For starters, SSL certificates cannot be deleted. Once they are issued, they are recorded permanently in the Certificate Transparency Logs, which is a public database containing all SSL certificates. We can hide them in our panel, or it’s possible to revoke the certificate, but actually deleting the certificate is impossible.

And it’s impossible for this to affect your website. The fact that a certificate exists doesn’t affect how your website works, only the certificate that’s actually installed on your site can affect this, which can only be one.

So in short, you cannot delete your certificate. And if you could, it wouldn’t fix your website.
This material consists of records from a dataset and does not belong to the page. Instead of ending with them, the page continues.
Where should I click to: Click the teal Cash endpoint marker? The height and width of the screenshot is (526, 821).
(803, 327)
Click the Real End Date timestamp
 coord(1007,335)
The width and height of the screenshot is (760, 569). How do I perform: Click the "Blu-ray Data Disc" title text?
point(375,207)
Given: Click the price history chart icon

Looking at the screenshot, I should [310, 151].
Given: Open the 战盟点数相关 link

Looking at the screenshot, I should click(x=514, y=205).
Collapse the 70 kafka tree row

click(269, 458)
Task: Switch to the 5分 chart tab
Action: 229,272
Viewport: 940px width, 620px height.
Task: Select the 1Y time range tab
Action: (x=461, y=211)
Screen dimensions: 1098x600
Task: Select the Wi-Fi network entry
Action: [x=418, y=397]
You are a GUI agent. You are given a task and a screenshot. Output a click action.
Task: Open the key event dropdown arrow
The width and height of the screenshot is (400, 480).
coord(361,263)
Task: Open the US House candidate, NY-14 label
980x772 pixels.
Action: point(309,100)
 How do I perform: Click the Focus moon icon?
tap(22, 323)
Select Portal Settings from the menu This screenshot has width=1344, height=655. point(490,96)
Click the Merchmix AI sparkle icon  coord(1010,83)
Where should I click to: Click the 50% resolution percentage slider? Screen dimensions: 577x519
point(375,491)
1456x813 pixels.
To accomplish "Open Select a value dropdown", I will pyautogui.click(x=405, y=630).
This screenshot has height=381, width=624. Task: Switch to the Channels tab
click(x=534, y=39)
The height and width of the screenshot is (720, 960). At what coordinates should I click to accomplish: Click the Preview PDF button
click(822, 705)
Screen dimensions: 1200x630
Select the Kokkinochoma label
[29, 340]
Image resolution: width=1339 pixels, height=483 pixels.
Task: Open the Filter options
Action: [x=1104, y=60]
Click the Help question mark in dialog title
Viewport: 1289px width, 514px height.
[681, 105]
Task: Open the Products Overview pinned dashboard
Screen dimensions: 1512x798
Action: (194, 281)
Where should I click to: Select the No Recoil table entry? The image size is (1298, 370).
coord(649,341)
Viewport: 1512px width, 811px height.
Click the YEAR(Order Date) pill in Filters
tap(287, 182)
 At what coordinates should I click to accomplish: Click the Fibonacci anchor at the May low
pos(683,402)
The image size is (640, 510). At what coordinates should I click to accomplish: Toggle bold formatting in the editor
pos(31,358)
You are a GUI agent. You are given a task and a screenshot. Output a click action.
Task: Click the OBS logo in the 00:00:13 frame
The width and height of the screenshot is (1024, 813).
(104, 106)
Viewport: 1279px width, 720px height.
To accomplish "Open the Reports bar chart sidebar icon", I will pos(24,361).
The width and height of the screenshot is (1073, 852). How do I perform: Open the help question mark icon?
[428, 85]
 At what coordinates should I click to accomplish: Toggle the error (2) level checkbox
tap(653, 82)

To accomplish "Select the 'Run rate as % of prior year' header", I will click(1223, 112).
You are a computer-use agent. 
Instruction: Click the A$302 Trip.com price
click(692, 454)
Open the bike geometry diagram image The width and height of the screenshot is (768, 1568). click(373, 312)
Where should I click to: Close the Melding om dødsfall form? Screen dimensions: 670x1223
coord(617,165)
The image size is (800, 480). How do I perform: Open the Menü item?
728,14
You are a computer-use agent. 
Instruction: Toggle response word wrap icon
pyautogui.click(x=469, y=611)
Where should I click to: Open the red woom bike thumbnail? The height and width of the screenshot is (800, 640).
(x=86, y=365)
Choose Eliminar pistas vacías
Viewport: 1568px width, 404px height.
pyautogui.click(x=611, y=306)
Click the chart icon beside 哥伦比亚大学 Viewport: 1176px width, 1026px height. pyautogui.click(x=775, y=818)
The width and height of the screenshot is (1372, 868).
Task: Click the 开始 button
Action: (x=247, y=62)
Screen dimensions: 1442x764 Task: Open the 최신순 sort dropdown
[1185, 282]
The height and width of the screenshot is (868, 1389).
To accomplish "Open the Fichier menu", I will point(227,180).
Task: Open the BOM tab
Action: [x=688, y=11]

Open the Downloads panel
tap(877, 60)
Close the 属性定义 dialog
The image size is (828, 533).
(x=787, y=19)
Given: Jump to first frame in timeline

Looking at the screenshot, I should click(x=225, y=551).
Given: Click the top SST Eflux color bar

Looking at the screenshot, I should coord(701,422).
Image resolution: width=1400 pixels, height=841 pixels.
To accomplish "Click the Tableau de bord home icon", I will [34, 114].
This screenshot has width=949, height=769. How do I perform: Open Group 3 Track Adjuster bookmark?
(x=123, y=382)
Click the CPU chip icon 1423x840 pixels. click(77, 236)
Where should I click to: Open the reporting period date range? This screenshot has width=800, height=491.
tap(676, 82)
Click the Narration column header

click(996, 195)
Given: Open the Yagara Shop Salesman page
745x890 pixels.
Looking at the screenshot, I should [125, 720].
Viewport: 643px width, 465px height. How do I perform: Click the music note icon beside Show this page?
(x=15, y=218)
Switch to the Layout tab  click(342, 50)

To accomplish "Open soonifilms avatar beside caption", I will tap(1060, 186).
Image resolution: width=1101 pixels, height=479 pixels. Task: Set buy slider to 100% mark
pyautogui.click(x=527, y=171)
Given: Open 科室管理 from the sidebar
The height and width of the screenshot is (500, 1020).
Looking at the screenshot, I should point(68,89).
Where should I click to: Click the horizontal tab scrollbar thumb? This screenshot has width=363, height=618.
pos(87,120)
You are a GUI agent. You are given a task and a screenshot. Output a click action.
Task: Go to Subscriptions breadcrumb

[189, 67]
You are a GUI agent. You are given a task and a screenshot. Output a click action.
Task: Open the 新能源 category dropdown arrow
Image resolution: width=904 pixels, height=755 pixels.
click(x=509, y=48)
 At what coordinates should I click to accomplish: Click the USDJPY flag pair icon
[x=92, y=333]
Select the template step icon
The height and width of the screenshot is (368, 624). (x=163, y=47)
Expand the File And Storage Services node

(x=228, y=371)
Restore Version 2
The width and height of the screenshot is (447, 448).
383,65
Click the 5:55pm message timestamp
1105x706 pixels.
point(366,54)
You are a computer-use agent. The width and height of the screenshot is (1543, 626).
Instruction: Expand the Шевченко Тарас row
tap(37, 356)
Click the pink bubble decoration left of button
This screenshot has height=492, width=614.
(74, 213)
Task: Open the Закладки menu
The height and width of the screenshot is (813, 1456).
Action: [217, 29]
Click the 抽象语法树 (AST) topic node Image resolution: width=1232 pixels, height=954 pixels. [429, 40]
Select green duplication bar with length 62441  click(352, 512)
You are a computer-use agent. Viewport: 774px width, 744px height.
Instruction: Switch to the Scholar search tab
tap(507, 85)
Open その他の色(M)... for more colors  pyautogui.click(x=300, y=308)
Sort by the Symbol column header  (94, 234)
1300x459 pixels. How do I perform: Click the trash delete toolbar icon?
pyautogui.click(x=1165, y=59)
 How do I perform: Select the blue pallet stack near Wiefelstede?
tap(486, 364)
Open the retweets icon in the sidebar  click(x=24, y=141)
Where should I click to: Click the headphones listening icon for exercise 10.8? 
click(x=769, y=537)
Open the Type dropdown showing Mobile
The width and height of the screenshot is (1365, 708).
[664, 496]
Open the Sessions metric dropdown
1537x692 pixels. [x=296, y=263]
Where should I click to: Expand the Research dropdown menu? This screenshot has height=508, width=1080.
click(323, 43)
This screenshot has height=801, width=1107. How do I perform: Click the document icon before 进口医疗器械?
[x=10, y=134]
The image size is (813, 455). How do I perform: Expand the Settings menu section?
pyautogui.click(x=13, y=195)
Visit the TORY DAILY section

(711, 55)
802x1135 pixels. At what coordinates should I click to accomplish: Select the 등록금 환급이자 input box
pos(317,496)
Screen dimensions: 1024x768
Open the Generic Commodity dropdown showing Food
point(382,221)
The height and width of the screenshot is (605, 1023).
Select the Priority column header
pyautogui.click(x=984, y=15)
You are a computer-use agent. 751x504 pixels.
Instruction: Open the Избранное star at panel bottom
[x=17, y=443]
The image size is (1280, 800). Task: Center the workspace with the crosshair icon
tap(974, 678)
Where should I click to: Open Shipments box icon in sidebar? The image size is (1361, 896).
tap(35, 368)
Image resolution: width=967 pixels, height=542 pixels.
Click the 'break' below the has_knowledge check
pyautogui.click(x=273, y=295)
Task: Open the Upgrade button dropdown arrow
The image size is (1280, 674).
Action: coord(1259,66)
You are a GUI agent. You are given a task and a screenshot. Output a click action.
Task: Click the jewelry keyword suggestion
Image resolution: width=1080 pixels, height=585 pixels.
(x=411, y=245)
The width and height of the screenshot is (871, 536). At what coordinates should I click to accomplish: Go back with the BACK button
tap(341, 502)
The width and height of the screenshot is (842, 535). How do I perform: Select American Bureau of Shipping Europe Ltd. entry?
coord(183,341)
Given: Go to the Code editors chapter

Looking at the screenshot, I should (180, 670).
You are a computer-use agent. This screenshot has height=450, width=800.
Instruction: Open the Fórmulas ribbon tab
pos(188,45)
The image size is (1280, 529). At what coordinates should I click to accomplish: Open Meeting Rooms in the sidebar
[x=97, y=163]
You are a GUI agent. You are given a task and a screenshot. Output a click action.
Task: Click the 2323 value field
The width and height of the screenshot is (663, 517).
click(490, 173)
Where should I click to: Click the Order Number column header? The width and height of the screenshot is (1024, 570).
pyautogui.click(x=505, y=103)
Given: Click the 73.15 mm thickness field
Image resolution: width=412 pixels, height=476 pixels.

The link @wackyblackie provided is most likely the explanation for this. Let’s Encrypt changed some stuff last year which caused Let’s Encrypt certificates to be considered invalid on older operating systems.

This affects all kinds of operating systems. MacOS, iOS, Android, Windows, Linux all saw errors on older versions. Many of those operating systems quickly got updates, but if your operating system or device is end of life, you’re out of luck.

So your website works fine on most mobile devices, just not your mobile device because the software on it is too old.

Ideally, you should update the software on your phone, or if the manufacturer doesn’t provide updates, get a new phone that’s still being maintained. Because you’ll see this issue with many sites using Let’s Encrypt certificates, and if this hasn’t been fixed, there are likely other security problems on it that haven’t been fixed either.

Alternatively, you can get a certificate from GoGetSSL or ZeroSSL, which both don’t have this issue.

3 Likes

This topic was automatically closed 7 days after the last reply. New replies are no longer allowed.